Motley Fool Contributor Owen Raszkiewicz does not have a financial interest in Money3 Corporation.
Sean O’Neill: Coca-Cola Amatil Ltd (ASX: CCL)
After wondering recently whether Coca-Cola Amatil Ltd was the right company with the wrong strategy, I’m happy to say the company’s strategic review alleviated many of my fears.
Strong cost cutting initiatives, retention of the Indonesian business, no sales of subsidiary businesses (like Mt Franklin), and an improved focus on new, innovative products are exactly what I was looking for in the market release from the company.
It will be a slow road to improvement, but today’s price continues to look cheap and Coca-Cola Amatil is a sound purchase for investors chasing dividend yields and growth.
Motley Fool contributor Sean O’Neill owns shares in Coca-Cola Amatil Ltd.
Mike King: iSentia Group Ltd (ASX: ISD)
iSentia has been around for decades but only listed on the ASX in June this year. The company mainly offers media monitoring services to more than 5,000 customers across the Asia Pacific region. iSentia has a number of products, all sourcing real-time data from 5,500 mainstream media outlets, 55,500 online news sources and 3.4 million user-generated content sources, delivered in up to 12 different languages. While the company may look expensive on a 2015 forecast P/E ratio of 21x, profit growth has been rocketing along, going close to doubling next financial year.
Motley Fool writer/analyst Mike King does not own shares in iSentia Group.
Ryan Newman: Coca-Cola Amatil Ltd (ASX: CCL)
Coca-Cola Amatil is by no means out of the woods yet, but conditions certainly look to be improving, thus giving Foolish investors an opportunity to buy at a very compelling price.
In an update regarding its strategic review, CCA outlined plans to improve its Australasian and Indonesian divisions and stated that it expects no further declines in earnings after 2014 – indicating that the worst might finally be over.
Coca-Cola Amatil is one of Australia’s strongest companies and it’s not often we get such an attractive opportunity. With shares trading at just $9.09, CCA is my top stock pick for November.
Motley Fool contributor Ryan Newman owns shares in Coca-Cola Amatil Ltd.
Peter Stephens: Ramsay Health Care Limited (ASX: RHC)
With the short term movements of the ASX still being highly uncertain, low beta stocks could see increased demand from investors seeking a less volatile experience. With a beta of just 0.5, Ramsay Health Care could fit the bill and, furthermore, the largest private hospital operator in Australia has great longer term potential, too.

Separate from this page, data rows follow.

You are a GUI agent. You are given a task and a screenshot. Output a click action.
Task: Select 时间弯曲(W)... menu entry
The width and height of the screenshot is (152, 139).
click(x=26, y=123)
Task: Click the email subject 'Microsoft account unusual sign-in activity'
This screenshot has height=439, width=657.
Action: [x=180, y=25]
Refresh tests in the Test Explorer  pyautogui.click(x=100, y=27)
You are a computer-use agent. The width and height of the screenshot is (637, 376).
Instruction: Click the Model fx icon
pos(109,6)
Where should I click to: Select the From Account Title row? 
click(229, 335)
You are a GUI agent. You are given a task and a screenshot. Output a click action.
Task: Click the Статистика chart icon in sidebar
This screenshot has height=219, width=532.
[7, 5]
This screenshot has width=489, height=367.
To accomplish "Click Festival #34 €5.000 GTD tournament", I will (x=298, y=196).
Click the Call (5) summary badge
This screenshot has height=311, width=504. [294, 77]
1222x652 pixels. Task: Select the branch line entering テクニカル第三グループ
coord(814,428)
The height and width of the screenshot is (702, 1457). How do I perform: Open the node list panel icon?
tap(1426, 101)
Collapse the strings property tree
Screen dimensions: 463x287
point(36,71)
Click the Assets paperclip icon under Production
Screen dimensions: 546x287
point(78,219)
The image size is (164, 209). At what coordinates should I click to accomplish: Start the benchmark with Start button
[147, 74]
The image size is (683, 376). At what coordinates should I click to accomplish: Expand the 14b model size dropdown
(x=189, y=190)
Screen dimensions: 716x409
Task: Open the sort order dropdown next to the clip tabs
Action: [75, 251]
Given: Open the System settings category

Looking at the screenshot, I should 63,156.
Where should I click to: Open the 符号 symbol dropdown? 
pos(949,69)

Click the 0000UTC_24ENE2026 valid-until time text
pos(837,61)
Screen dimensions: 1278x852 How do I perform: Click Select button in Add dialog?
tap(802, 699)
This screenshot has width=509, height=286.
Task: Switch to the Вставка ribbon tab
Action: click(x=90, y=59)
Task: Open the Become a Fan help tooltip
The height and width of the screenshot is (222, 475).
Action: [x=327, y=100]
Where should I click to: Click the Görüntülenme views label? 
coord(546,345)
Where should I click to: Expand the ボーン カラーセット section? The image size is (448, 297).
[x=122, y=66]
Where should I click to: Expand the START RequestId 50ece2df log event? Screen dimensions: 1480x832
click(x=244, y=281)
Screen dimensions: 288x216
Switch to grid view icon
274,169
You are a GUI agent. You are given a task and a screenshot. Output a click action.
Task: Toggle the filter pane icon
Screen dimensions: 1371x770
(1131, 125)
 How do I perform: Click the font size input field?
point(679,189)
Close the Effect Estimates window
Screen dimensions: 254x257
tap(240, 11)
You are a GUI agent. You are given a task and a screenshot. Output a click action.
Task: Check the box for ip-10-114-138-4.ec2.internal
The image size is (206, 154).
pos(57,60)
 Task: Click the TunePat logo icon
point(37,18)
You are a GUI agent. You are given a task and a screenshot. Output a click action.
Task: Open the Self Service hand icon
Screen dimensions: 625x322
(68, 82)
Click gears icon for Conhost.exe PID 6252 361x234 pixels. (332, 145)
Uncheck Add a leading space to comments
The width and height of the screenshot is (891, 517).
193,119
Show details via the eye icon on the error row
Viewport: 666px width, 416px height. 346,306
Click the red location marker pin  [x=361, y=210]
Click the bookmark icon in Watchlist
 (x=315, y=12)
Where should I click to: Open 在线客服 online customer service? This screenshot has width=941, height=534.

For example, Ramsay is expected to increase its bottom line at an annualised rate of 17.3% over the next two financial years and with an impressive track record of growth, a PEG ratio of 1.7 seems to offer good value for strong, but defensive growth prospects.
Motley Fool contributor Peter Stephens does not own shares in Ramsay Health Care.
Tom Richardson: Trade Me Group Ltd (ASX: TME)
New Zealand-based online marketplace Trade Me ticks the boxes as a business with competitive advantages, a wide moat, strong balance sheet and growth potential. The group operates classified advertising in the automobile, real estate and job marketplaces, and an eBay-style marketplace for entrepreneurial New Zealanders to trade goods and services online.
This looks a growth business on a reasonable valuation around 17x FY15’s estimated earnings, the key caveat being whether or not management can deliver on its long-term growth plan via an accelerated investment program. The stock yields around 4% based on FY15’s estimated distributions.
Motley Fool writer Tom Richardson owns shares in Trade Me.